Hiver 1917. Le front s'enlise, l'arrière s'épuise. Une nuit d'orage, un visiteur demande asile à Isaure, la propriétaire d'un domaine viticole. Avant le conflit, c'était un peintre talentueux reçu au château, désormais c'est un déserteur que la maîtresse de maison renvoie sèchement. Saisie de compassion, Rosalie, la fille d'Isaure, le cache au grenier. Mais avec lui, les périls s'invitent au cœur de la demeure.
Peut-on agir sur le destin? Le fugitif, la jeune fille et la mère refusent la place qui leur a été assignée. Ils s'émancipent et se confrontent, tissant un fascinant roman de guerre, d'amour et de liberté. Pour eux comme pour nous, l'orage se lève, il faut tenter de vivre.

Mon avis

J'ai beaucoup aimé ce roman vraiment pas loin du tout du coup de coeur.

L'histoire est passionnante. Peu de personnages  principaux : 

- Isaure la mère, une femme forte qui tient à bout de bras le domaine viticole dans les Pyrénées orientales, en l'absence de son mari parti à la guerre, comme beaucoup d'autres femmes à cette époque, c'est elle qui gère tout et trouve une nouvelle liberté.

Rosalie, 19 ans, qui s'émancipe des principes inculqués par ses parents et la société en cachant un homme, déserteur de surcroit sous le nez de sa mère, une révolte contre sa vie bien rangée.

Marthe, l'employée de maison qui rêve d'une vie meilleure.

Théodore, peintre talentueux qui a fuit les horreurs de la guerre et se retrouve dans l'inégalité car déserteur.

Le roman se passe durant la guerre de 14-18 et plus précisément durant l'hiver 1917. Rosalie et sa mère, Isaure, puis leurs domestiques vivent dans un château du domaine viticole, les hommes sont partis à la guerre. Un soir, lors d'une nuit d'orage un visiteur, Théodore Brienne, peintre talentueux et connu par Isaure frappe à la porte du château pour demander l'asile celle-ci refuse sous prétexte qu'il est un déserteur et qu'il devrait avoir honte ! Son mari et son fils, étant eux au front. Rosalie, pleine de compassion décide de le cacher au grenier sans prévenir qui que ce soit.

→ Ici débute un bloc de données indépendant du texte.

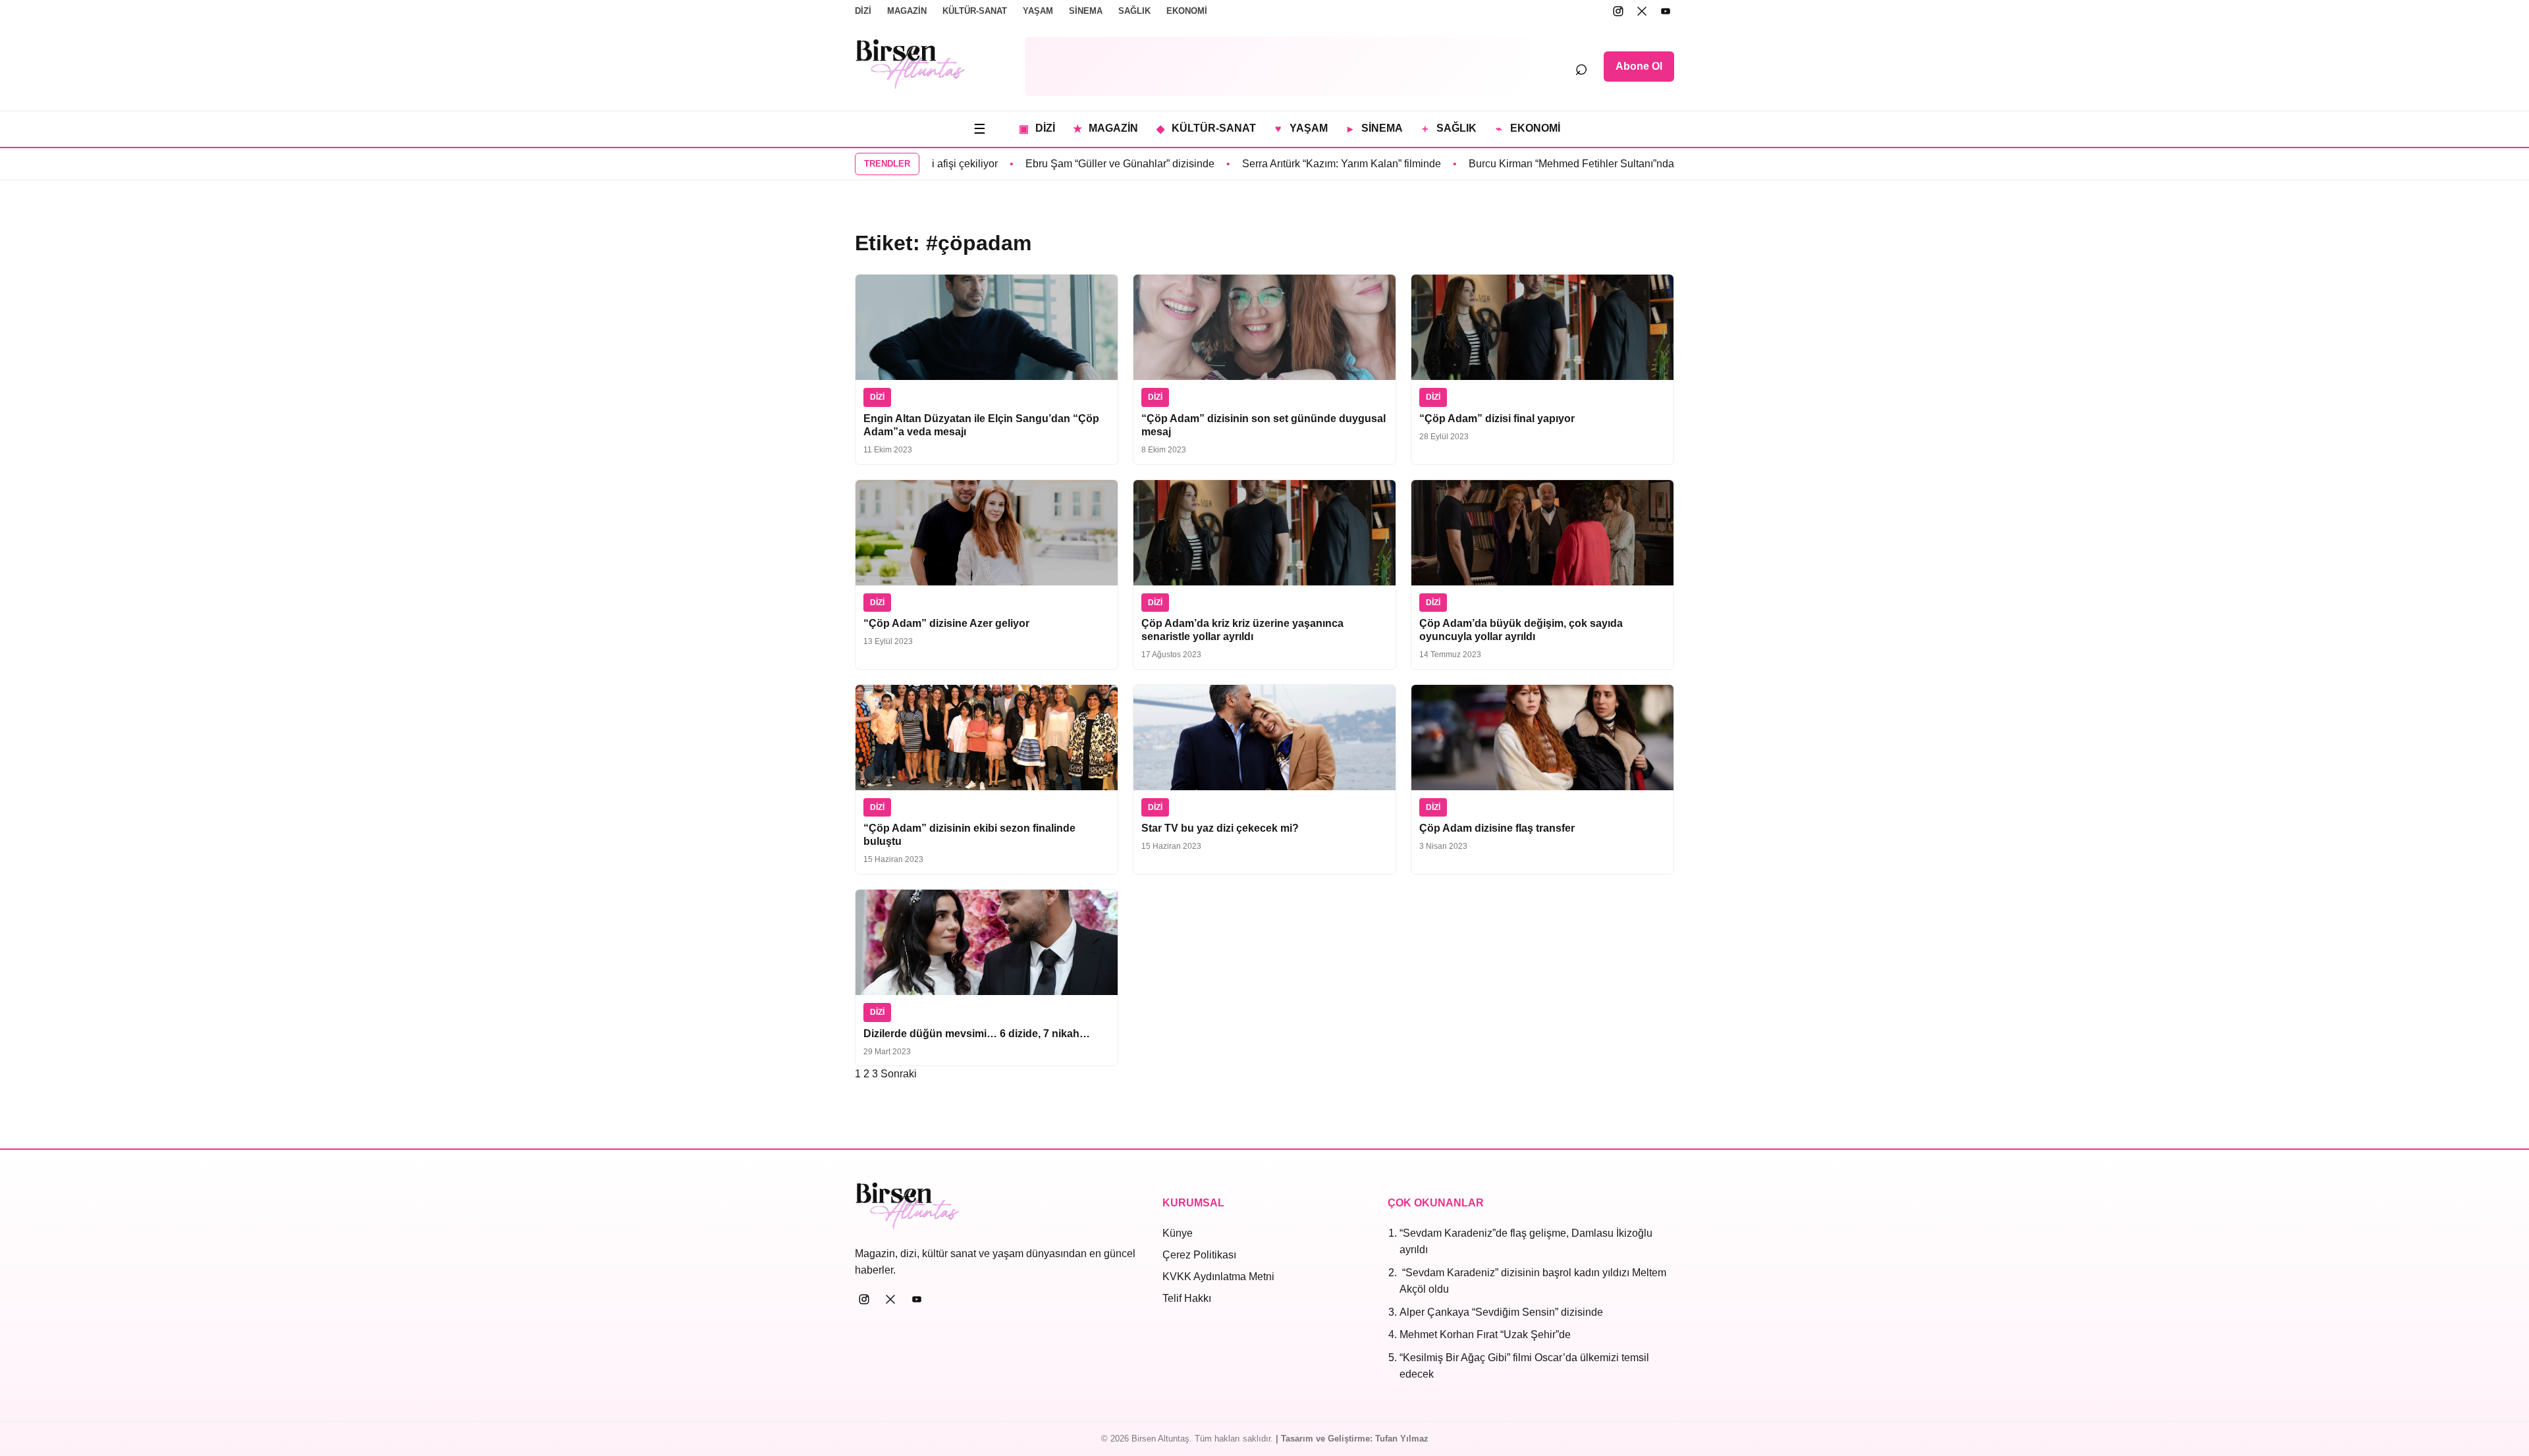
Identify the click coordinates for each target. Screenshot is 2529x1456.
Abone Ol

Je me suis attachée aux personnages et j'ai eu également de la compassion pour Théodore. Marthe quant à elle m'a fait penser à un des personnages de Downtown Abbey, l'ambiance s'y prêtait également. Quant à Isaure, mes sentiments sont mitigés car elle connaissait Théodore et refuse malgré  tout de l'aider ne serait-ce qu'une nuit mais si elle l'avait fait, elle aurait mit sa famille en danger ...  je dis ça avec les connaissances d'aujourd'hui de cette boucherie qui a eu lieu ces années là, alors je peux aussi la comprendre. Qu'aurions-nous fait à sa place ?

Dans ce roman, j'ai aimé aussi le fait que Théodore était peintre et qu'il trouve du réconfort dans son art qu'est la peinture, on oublie tout lorsque l'on peint ...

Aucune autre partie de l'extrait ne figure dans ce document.